Conviction may have also been hampered by tomorrow's looming monetary policy decision from the European Central Bank. In economic news, Markit's final Eurozone Manufacturing PMI Index was unrevised at 51.5 for May, in line with forecasts, and below the 51.7 level posted in April, though a reading above 50 denotes expansion. However, May manufacturing growth in Switzerland unexpectedly accelerated and output from the sector in the U.K. surprisingly nudged back into expansion territory. Financials also saw pressure as Italian banking sector concerns resurfaced on a report that they may be asked to inject more funds into the nation's resolution fund. The euro traded higher versus the U.S. dollar, while bond yields in the region were mixed.

Stocks in Asia finished mostly to the downside as Japanese stocks fell on a jump in the yen, while some mixed data out of China hamstrung sentiment. Japanese equities fell, as the yen rallied on the confirmation that Prime Minister Abe will postpone a planned 2017 sales tax hike to 2019. The move was widely expected and had contributed to the recent run in Japanese stocks, and it appeared to cause some concerns to flare-up regarding the delay's impact on the country's fiscal issues.
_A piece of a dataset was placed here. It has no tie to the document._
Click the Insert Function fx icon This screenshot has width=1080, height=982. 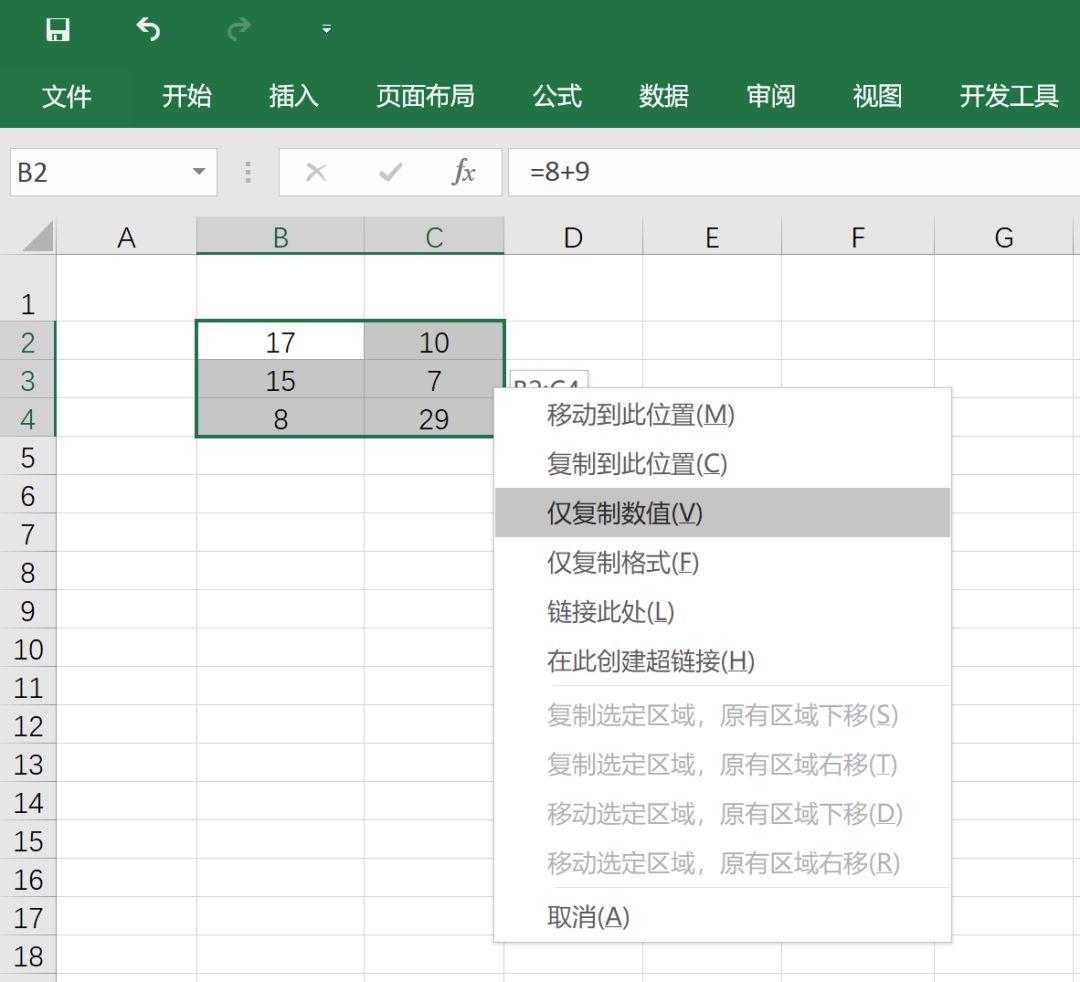tap(463, 172)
Mainland Chinese stocks and those traded in Hong Kong declined, as traders digested some mixed business activity reports. The nation's official Manufacturing PMI Index clung to expansion territory (above 50) in May, remaining at April's 50.1 level, versus the 50.0 reading projected by economists. However, China's non-Manufacturing PMI Index slipped to 53.1 last month from 53.5 in April, suggesting growth in the more heavily-weighted services sector activity slowed.
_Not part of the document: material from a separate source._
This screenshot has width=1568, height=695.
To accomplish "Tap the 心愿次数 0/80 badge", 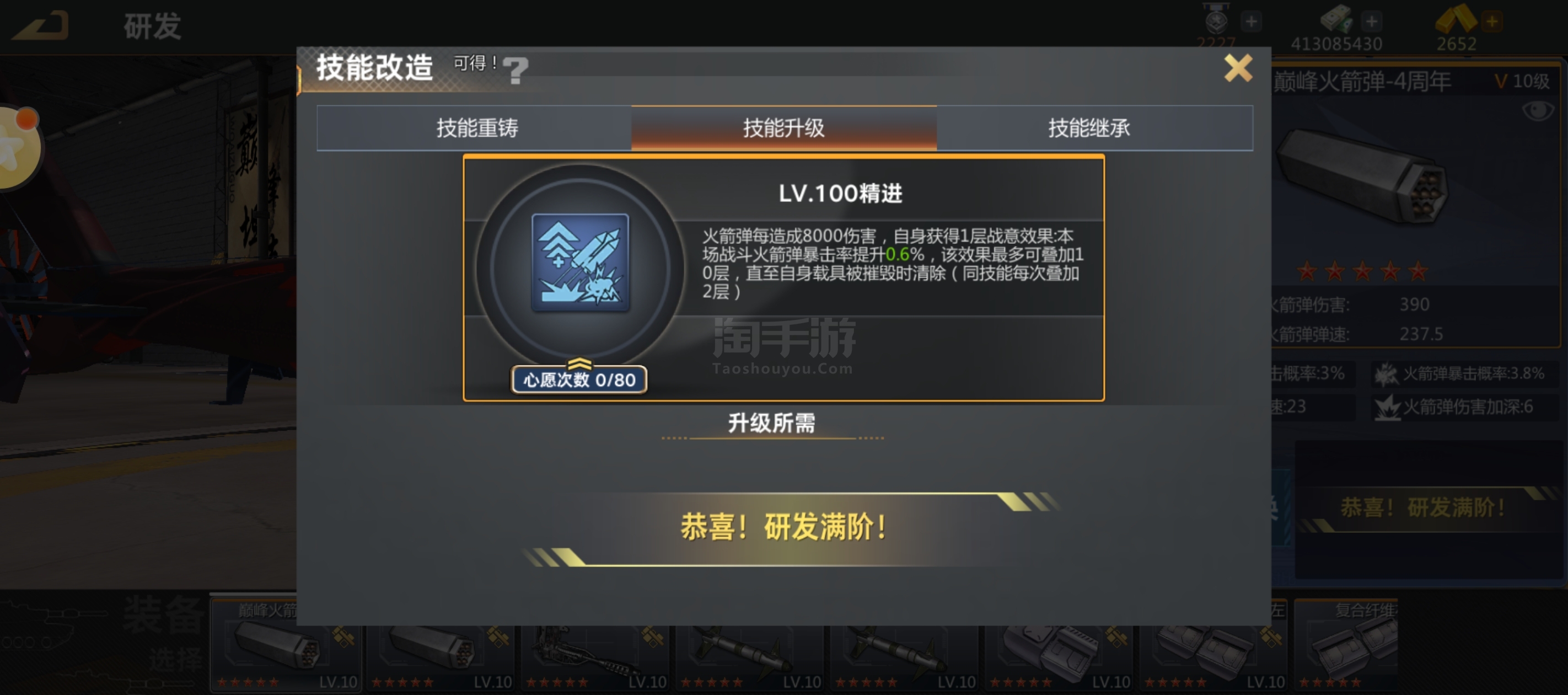I will point(579,379).
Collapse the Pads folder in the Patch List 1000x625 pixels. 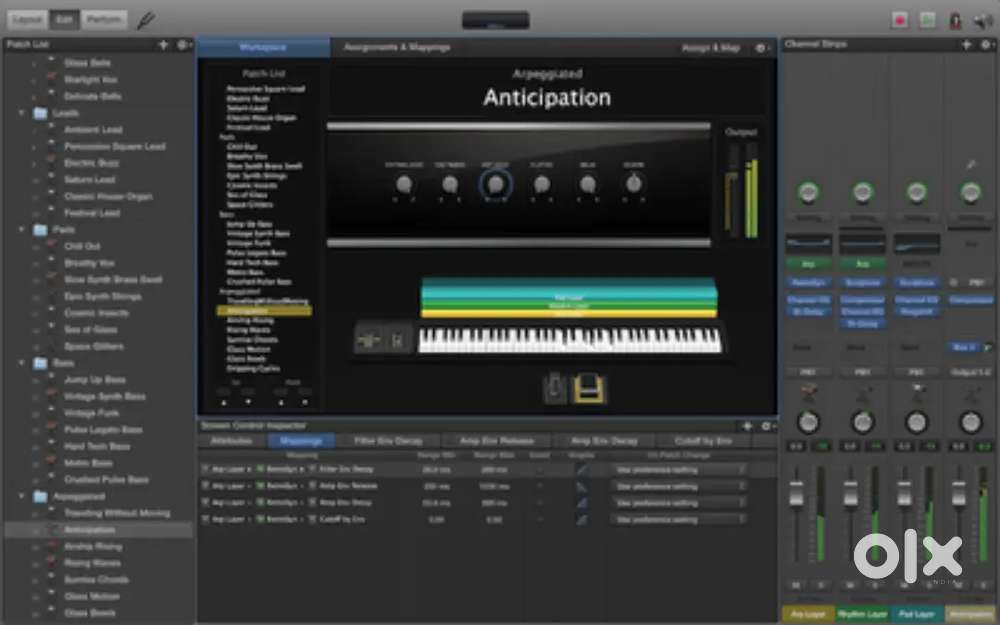pyautogui.click(x=22, y=229)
Australian securities fell, despite reporting stronger-than-expected 1Q GDP growth of 1.1% quarter-over-quarter, versus the expected 0.8% expected expansion and the upwardly revised 0.7% growth registered in 4Q. Oil and gas issues saw pressure on weaker crude oil prices and financials weighed on the markets. Meanwhile, Indian stocks bucked the trend and gained ground on the heels of late-yesterday's stronger-than-expected 1Q GDP report, while South Korean equities finished flat.

For tomorrow, in addition to the European Central Bank's monetary policy meeting, the international economic calendar will hold consumer confidence from Japan, employment data from Spain, and PPI from the eurozone.